▶ What the task requires: Scan the entries below for the word "computer" and copy every line where it turns up.

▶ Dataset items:
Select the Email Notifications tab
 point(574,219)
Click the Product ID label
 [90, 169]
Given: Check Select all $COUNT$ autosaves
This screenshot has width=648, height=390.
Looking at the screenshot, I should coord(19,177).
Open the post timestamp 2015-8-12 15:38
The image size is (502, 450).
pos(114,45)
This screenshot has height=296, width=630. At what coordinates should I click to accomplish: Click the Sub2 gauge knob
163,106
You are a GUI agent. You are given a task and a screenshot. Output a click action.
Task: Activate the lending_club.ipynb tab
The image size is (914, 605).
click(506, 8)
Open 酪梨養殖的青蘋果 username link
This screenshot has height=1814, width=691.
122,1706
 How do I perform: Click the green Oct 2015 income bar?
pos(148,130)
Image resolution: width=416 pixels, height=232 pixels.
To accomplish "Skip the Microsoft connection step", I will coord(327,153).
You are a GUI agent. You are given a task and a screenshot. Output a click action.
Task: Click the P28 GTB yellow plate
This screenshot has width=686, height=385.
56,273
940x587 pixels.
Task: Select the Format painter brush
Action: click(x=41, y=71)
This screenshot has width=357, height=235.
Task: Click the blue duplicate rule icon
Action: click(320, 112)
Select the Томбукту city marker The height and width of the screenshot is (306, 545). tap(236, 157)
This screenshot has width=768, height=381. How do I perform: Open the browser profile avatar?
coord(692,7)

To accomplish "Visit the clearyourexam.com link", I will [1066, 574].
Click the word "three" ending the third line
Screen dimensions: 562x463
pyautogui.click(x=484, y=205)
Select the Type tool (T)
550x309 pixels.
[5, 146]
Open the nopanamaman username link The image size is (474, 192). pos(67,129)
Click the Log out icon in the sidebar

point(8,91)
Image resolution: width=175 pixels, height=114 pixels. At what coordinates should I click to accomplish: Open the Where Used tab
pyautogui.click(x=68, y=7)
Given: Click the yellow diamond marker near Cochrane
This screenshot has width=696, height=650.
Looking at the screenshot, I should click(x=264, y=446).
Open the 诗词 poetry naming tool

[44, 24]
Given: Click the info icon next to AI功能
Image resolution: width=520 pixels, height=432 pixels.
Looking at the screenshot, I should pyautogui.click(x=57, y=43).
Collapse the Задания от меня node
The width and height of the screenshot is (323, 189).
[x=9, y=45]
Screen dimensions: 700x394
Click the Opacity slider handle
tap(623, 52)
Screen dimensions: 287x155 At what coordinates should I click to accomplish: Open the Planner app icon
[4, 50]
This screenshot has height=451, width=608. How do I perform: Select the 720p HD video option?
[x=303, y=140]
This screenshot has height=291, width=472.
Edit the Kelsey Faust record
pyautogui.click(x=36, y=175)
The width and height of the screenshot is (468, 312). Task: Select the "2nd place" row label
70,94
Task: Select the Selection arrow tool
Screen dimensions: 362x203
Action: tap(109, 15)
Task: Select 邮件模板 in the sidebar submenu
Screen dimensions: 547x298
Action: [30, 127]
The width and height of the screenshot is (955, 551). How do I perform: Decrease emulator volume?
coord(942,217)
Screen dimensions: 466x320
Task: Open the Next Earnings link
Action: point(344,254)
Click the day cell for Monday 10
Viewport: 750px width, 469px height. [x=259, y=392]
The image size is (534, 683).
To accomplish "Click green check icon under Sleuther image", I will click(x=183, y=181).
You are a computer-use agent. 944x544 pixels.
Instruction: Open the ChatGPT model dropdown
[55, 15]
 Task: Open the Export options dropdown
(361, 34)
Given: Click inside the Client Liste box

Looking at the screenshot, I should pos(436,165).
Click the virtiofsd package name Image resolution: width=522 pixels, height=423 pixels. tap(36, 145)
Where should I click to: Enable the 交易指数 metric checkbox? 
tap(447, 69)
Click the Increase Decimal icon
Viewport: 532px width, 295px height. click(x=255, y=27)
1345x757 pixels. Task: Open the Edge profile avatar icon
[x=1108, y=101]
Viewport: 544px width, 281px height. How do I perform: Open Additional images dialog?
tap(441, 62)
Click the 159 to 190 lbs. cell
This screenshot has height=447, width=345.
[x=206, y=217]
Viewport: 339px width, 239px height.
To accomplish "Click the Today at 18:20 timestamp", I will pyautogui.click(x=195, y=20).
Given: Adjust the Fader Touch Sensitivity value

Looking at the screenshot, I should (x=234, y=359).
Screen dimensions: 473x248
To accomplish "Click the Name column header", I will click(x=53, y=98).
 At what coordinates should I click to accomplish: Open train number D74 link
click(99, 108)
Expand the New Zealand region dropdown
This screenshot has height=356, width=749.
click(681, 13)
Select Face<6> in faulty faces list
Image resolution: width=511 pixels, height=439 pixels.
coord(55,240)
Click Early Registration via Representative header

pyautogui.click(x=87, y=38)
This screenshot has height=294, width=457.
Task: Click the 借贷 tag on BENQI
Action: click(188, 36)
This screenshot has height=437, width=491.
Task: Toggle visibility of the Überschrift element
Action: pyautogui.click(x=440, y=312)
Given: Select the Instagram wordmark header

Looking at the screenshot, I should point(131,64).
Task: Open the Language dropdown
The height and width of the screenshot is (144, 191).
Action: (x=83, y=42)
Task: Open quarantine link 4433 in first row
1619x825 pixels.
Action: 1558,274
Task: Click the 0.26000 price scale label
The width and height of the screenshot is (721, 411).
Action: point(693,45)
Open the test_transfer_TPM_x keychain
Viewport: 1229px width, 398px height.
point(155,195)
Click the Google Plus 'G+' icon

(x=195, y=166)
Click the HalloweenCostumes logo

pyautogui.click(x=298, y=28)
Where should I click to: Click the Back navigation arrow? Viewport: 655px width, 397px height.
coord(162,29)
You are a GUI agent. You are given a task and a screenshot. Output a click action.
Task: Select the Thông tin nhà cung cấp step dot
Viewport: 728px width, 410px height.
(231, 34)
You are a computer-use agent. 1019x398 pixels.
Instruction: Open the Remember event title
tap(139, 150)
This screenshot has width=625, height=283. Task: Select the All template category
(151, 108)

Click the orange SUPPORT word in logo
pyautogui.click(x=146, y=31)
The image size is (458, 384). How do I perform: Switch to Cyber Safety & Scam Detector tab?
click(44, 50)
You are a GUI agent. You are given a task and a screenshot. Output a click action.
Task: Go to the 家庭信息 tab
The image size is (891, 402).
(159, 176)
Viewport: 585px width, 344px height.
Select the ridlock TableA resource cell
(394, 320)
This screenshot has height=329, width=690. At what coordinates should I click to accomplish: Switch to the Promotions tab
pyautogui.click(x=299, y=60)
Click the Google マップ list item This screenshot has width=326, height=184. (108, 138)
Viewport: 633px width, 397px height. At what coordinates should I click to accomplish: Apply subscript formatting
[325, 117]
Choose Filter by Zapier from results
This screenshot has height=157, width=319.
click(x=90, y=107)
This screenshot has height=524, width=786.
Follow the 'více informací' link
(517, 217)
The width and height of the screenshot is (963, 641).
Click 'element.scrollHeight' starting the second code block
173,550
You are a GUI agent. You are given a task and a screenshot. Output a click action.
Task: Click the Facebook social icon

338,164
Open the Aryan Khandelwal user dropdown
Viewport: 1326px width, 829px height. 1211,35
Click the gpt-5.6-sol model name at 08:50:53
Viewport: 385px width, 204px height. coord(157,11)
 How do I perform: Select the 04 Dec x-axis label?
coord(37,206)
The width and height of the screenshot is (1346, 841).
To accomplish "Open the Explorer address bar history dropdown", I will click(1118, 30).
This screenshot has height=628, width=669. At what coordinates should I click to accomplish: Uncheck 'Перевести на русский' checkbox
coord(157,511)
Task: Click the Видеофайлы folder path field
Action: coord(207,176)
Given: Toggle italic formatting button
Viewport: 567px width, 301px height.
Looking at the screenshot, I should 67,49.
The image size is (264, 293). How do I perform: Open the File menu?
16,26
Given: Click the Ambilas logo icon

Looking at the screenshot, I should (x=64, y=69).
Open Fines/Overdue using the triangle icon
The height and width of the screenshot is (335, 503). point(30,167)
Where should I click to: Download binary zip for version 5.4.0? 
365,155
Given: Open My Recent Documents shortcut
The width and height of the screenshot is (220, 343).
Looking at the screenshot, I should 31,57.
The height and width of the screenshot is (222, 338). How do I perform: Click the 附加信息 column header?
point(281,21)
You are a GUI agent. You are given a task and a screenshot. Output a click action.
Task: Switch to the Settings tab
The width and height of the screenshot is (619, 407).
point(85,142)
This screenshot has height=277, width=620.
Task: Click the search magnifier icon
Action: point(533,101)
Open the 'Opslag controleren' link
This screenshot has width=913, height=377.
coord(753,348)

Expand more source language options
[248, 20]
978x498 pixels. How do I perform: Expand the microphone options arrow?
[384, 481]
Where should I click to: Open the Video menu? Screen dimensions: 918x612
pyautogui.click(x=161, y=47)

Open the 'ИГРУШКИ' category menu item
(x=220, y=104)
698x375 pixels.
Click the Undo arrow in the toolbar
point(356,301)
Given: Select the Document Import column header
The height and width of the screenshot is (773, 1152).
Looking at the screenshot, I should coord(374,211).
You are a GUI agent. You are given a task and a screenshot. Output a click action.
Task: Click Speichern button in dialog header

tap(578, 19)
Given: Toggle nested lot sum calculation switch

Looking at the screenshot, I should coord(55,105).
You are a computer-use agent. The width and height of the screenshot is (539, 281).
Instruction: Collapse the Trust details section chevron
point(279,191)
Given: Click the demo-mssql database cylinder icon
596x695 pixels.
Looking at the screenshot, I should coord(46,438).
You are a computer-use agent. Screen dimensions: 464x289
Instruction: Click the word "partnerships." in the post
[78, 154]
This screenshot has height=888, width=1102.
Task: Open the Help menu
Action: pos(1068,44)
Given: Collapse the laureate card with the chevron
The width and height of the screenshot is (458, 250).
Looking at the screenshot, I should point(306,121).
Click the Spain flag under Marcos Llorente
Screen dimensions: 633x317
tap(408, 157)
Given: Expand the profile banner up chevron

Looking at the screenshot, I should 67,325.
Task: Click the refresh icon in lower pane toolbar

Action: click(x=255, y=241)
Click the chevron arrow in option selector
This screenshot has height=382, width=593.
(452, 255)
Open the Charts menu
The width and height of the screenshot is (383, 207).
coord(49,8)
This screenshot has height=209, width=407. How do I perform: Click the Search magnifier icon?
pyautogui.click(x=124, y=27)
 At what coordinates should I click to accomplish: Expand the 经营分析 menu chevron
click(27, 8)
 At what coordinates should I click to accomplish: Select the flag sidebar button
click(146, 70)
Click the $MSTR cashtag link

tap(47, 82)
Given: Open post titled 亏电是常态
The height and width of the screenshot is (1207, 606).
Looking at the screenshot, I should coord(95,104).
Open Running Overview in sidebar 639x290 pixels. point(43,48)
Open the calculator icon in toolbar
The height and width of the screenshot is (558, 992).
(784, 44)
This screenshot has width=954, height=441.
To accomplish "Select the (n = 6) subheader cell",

▶ Answer to this exercise:
You are a computer-use agent. 944x544 pixels.
You are a computer-use agent. 1019x398 pixels.
You are a computer-use agent. The width and height of the screenshot is (539, 281).
You are a computer-use agent. Screen dimensions: 464x289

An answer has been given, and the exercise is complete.